Here we are, only a few short weeks from the April furniture market and most of the buzz is still about ongoing supply chain issues, how well-trafficked the market might be, if the market will be ‘mask-on’ or ‘mask-off’, how clogged our ports still are, the ongoing high costs of transportation and the like.
Maybe I’m missing something, but for me, none of these challenges keep me up at night as much as the conundrum of trying to gauge consumer sentiment about today’s economy, how this is impacting the quality of their day-to-day lives, and most of all, how this is likely to impact their spending on an already highly-deferrable, discretionary purchase called furniture.
Not that long ago, and thankful to have not fallen prey to the virus or its variants, consumers were almost grateful to try and adapt to what some call the new normal, (something I prefer to describe as ‘new-next’).
Keep in mind, that meant putting the pieces of their Covid-rearranged lives together, trying to find a new rhythm, and battling inflation that is currently at its highest level in four decades.
And as the late-night infomercial host would say right about now….’But wait…there’s more!’
The latest assault on their wallets is waiting for them each day at the gas pumps.
While analysts may differ regarding the correlation between Russia’s invasion of Ukraine and the spike in gas pricing, consumers agree on one thing—with gas prices now at a minimum here in North Carolina of $4.19 a gallon and as high as $6.99 in Los Angeles—consumers are hurting financially and psychologically.
Desmond Lachman, an economics expert with the American Enterprise Institute reported, “Since the start of the year, international oil prices have increased some 60% to their present level of around $125 a barrel.”
He went on to project that, “If sustained, the increase in international oil price could add 1.5 percentage points to consumer price inflation, which is already uncomfortably high at 7.5%.”
Looked at another way, this is likely to cost the typical American household an extra $2,000 a year for gas, according to analyst firm Yardeni Research. Factor in that family is probably paying an additional $1,000 a month for food and another $700-$1,000 extra for utilities and even yours truly, who flunked algebra, knows that adds up to some $4,000 they may not throw our way.
Maybe my theory about pain at the pump and a slowdown in consumer spending is flawed, but polls conducted by minds far sharper than mine seem to support my theory that Americans are troubled.
And historically, when mildly hysterical, Americans keep the wallets and purses closed when it comes to non-essential purchases.
According to a recent Gallup poll, when thinking about the state of the nation, 78% of the respondents said they are dissatisfied.
The survey further reflected Americans’ recent concern about the economy when the percentage of respondents describing national economic conditions as “poor” increased five percentage points to 42% in February, and the percentage saying conditions are getting worse ticked up three points to 70%.
Both figures are tied for the highest they have been since the first months of the pandemic.
Recent data confirms that consumers are beginning to cut back on some of the items that have gone up the most in price.
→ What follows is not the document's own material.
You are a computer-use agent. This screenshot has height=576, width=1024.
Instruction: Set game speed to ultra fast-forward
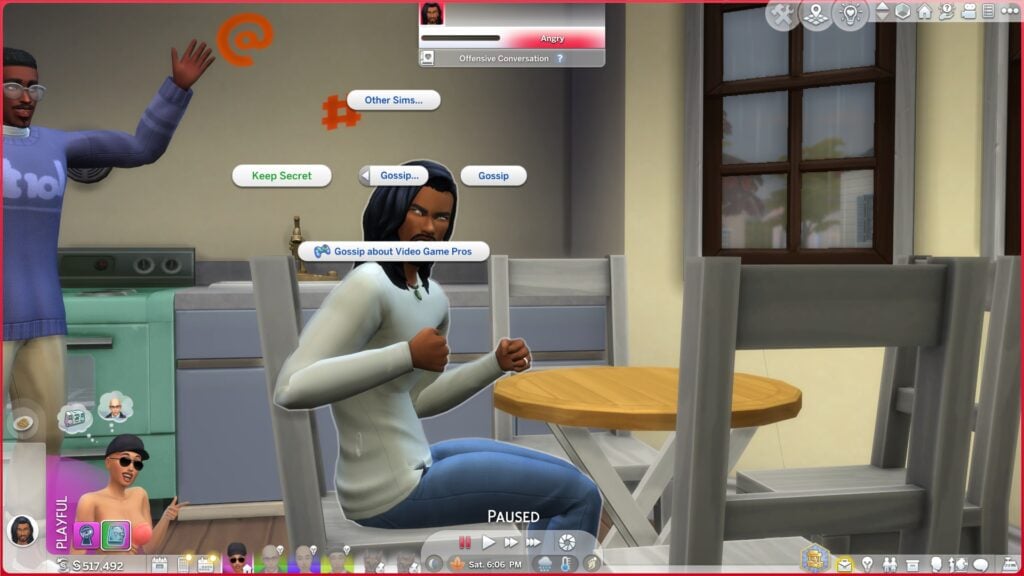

On the bright side, statistics from the Bureau of Labor Statistics indicate that while furniture prices have gone up about 9% from a year ago, that increase was much less than for other categories including car and truck rentals (87.7%), used cars (45.2%) and, of course, gasoline (45.1%).
Even so, my call for furniture sales is like the road sign that warns us to slow down due to sharp curves ahead.
“Over the next 12 months people are expecting to spend more on groceries, utilities, and at-home basics while many signal they will spend less on discretionary items and out-of-home occasions,” observes Nicole Corbett, director, Global Thought Leadership, NielsenIQ.